Konig's lemma: if $T$ is a finitely-branching tree, then either $T$ has an infinite path or $T$ is finite (and so we see all nodes "die out at some level").

(To see that the finite-branching-ness is necessary, consider the tree consisting of all finite sequences of natural numbers whose length is at most the first term in the sequence: it has no infinite path, but it is infinite, and it gets away with this by branching more times than we'd like.)

Proof: Supposing $T$ is infinite, we build a path through $T$ inductively by, at each stage, moving to a node ahead of our current node above which $T$ remains infinite. We can do this because $T$ is only finitely branching: if $T$ is infinite above some node, it must be infinite above at least one of that node's children as well. $\quad\Box$

As a corollary, we get:

$(*)$ A set of tiles is unsatisfiable iff for some $n$ there is no way to tile a square of size $n$.

From this corollary, it's clear that unsatisfiability is detectable. Wang's conjecture would imply that satisfiability is detectable, and that would give full decidability.
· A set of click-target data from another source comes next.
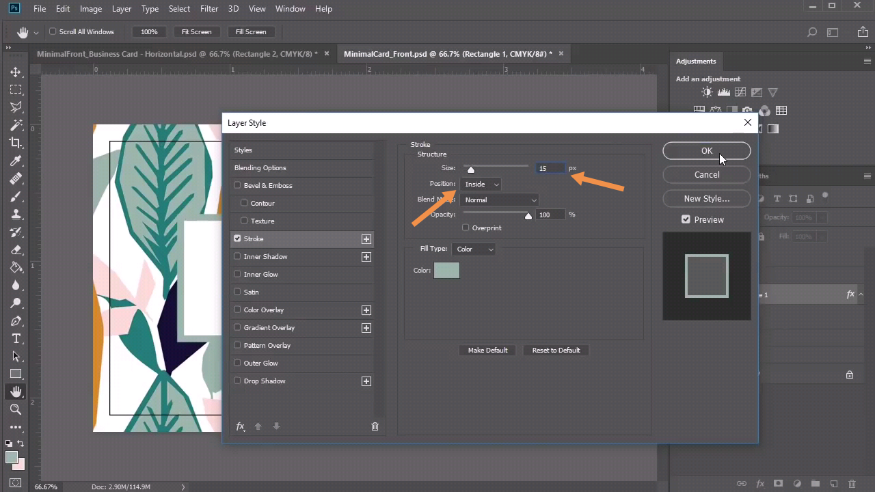Click the stroke Size input field
Screen dimensions: 875x492
(550, 168)
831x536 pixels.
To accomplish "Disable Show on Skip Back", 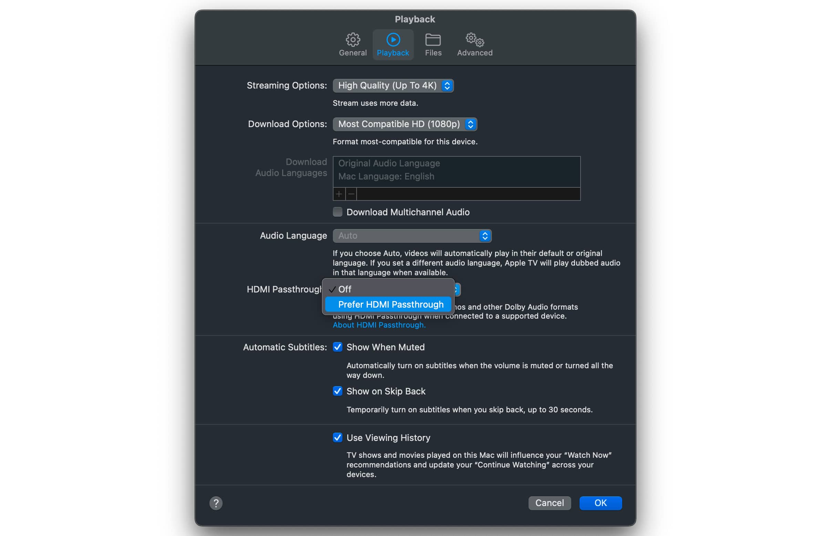I will click(x=337, y=391).
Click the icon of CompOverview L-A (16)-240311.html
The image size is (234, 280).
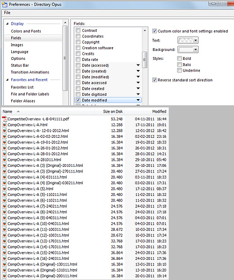[x=4, y=259]
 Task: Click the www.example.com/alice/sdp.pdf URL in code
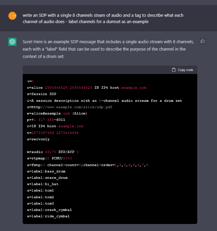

How do we get from Konig's lemma to $(*)$ above?

Well, we'll use a tree of possibilities idea. A node on our tree $T$ is a legal square of size $2n$, and one node $\sigma$ is the parent of another node $\tau$ if $\sigma$ is "$\tau$ minus its boundary." An infinite path through $T$ clearly describes a way to tile the whole plane; conversely, since there are only finitely many Wang tiles, every node on $T$ has at most finitely many children.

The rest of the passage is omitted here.